When I got back home, a few camera crews were sitting in folding metal chairs outside the wall, watching the wooden door to the garden. They weren’t here during the trial and don’t seem to have noticed the back door to the alley. Maybe they do know about it but can’t get their trucks down there. They saw the garage door open before they noticed my car and scrabbled around, shouting at each other, pulling the cameras off the tripod and running over to the car. The automatic door seemed to take forever to open. Just as they were halfway across the road I took my foot off the brake and let the car roll in, pressing the remote button so that the door began to shut. I almost clipped the back of the Saab. One of the crews was Japanese. Why on earth would the Japanese be interested in this? They’re probably still out there, filming the garden wall.
I’m beginning to realize how ill-equipped I am for this. I’ve been waiting for Susie to ring and tell me she’s arrived and settled in safely, as if she’d gone to a professional conference or a hen weekend in Dublin. I can’t get my head around her being away. I went to the shop on the way home and bought Jesti-jesters. I’ve got a cupboard full of Susie’s favorite biscuits, and she won’t be home for ten years. I’m still sleeping on one side of the bed, putting the lights out as soon as I lie down in case I wake her.

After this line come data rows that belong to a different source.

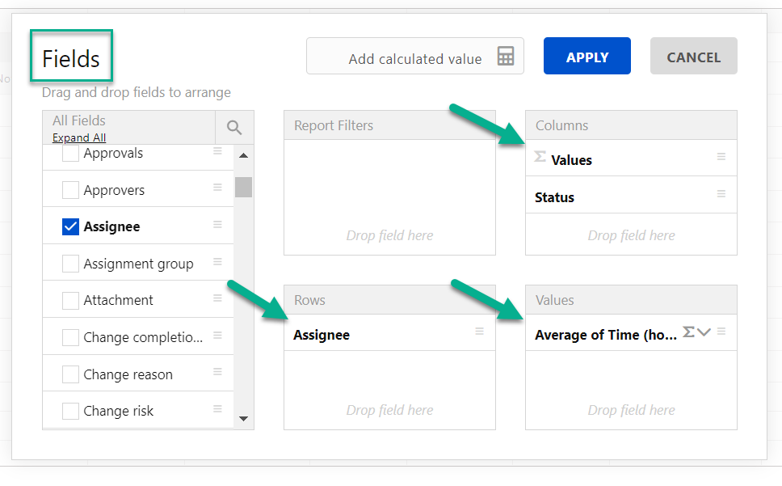Click the search magnifier in All Fields
Screen dimensions: 782x486
[234, 127]
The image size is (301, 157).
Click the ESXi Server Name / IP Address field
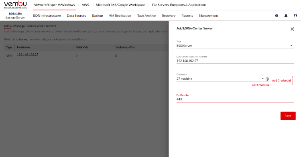(235, 61)
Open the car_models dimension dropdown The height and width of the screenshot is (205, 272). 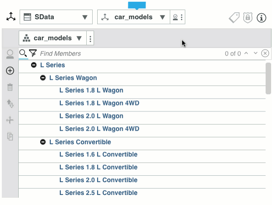pyautogui.click(x=134, y=17)
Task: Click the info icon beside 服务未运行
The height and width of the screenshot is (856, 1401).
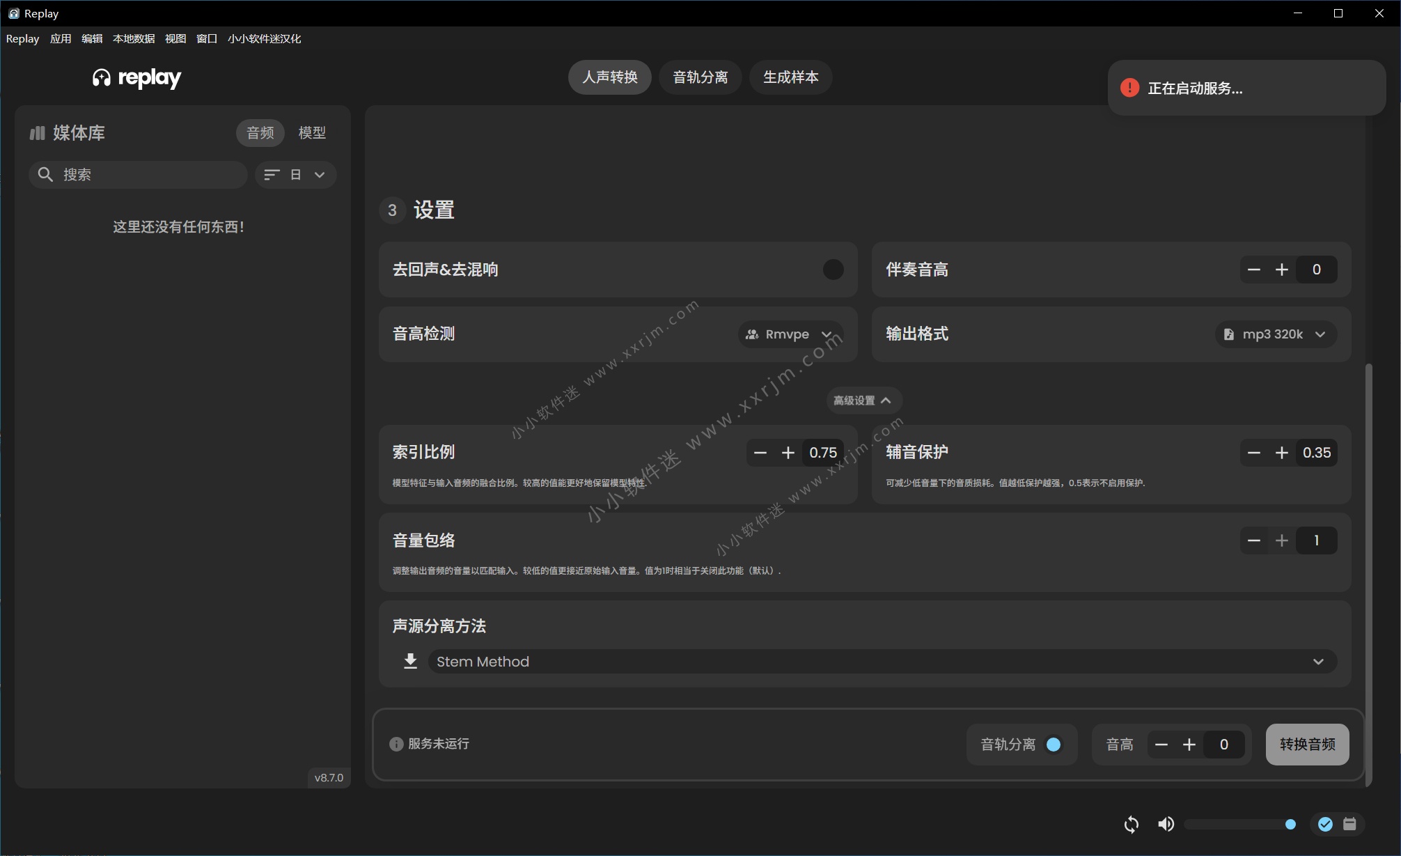Action: (396, 744)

We’ve got to win this appeal. I’ve been sorting out the big plastic bag of papers and newspaper clippings and tapes under her desk. There’s the copy of GLT magazine with the interview they printed with Susie (bastards), a Dictaphone tape, clippings about Gow’s case that look quite old, as if she’d been gathering them for some time, and masses of notes about Donna. She must have every single interview Donna ever gave to the papers.